Ansible Anti-Patterns



The Shell and Command Modules

Pointless shell module usage

The guy who uses the shell module“Come on, man. They’re not that bad. They work don’t they? Gets the job done, doesn’t it?” - the guy writing entire roles using the shell and command modules

They break --check mode

Since these modules don’t work in check mode, you can no longer test your playbooks using --check.

They always report as changed

Regardless of what actually happened, the shell and command modules report changes, so the output of a shell or command task is meaningless and tells you almost nothing (aside from the fact that it didn’t error out).

If you stack enough of these up, you can tell just about nothing from the output at all. Every thing just says “changed” and it’s all lies.

The workaround here is to write custom handlers for changed_when and failed_when which is tedious, error-prone, and unnecessary because in 95% of cases you can simply use an Ansible module instead.

They defeat the entire purpose of using Ansible

What if I wrote a Java program to open a Python shell and execute Python code? Would that not be strange and unnecessary - not to mention inefficient?

This is exactly what you are doing when you use the shell and command modules. You are writing a shell script, but instead of writing it in the usual way you are embedding it in YAML.

You’re also missing out on all the edge cases that the dedicated Ansible modules have already thought of and have been crafted to catch/handle. Updating ansible lets you get updates to these modules, but does nothing for your shell commands.
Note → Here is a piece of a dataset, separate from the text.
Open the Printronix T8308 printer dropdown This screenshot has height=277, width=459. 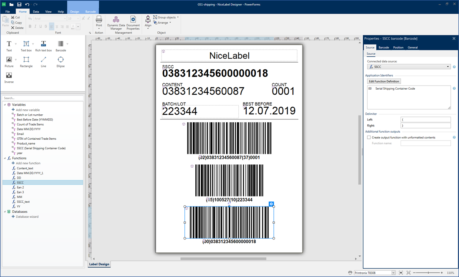pos(393,273)
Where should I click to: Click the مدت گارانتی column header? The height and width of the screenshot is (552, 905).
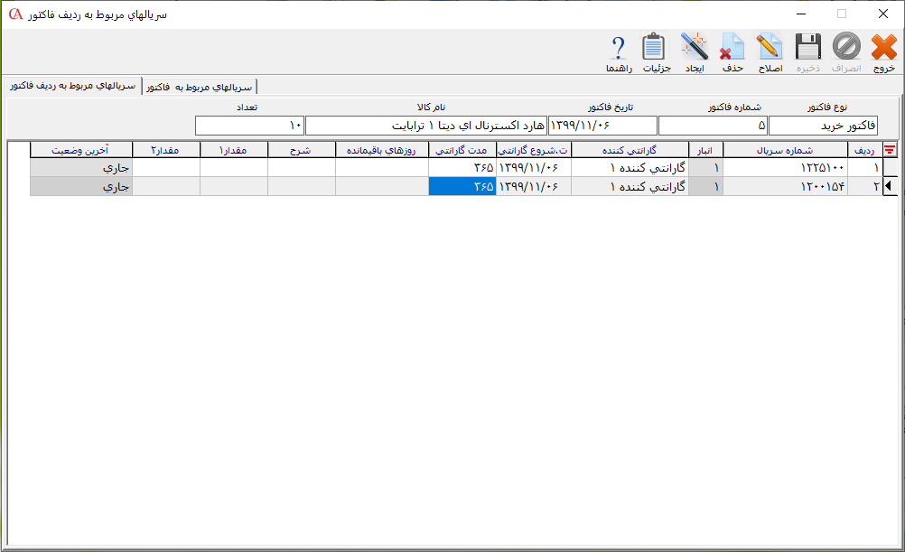tap(462, 150)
They may be idempotent…they may not be!

It’s like a fun little game - can you run it twice and get the same results or not? It’s anybody’s guess!

Some shell commands are, some aren’t.

They are dependent on the user’s shell configuration

I’ve never seen this actually cause a problem, but I’m adding it for completeness anyway. You might get zsh, bash, csh, dash, tcsh, ksh…(you get the point).
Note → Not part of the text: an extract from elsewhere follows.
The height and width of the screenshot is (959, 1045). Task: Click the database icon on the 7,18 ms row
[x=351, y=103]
They generate ansible-lint findings

Maybe I’m reaching here, but if you’re writing a lot of ANYTHING, you should be using a linter.

Yes, you could configure ansible-lint to ignore this, but it’s generating a finding for good reason. Interestingly, it doesn’t complain about the windows ones.

ansible-lint

Do you just really hate shell scripting?

Absolutely not! Shell scripts are incredibly useful for a variety of different tasks, and I encourage everyone to learn to write them. However, in this particular case it should really be avoided at all costs. If you want to write a shell script, just write a shell script - don’t embed it in YAML.

Isn’t this unavoidable sometimes?

It is. I have run into situations where I have had to use the modules I’m begging you not to use in this article. However, when I do use them, I add a comment explaining why I had to use them and what I wanted to accomplish.

In 90% of the Ansible peer reviews I have done with shell and command modules being used, people are not using the shell and command modules because they have no other choice. They are usually using them because they don’t know any better - and that’s why I am writing this article.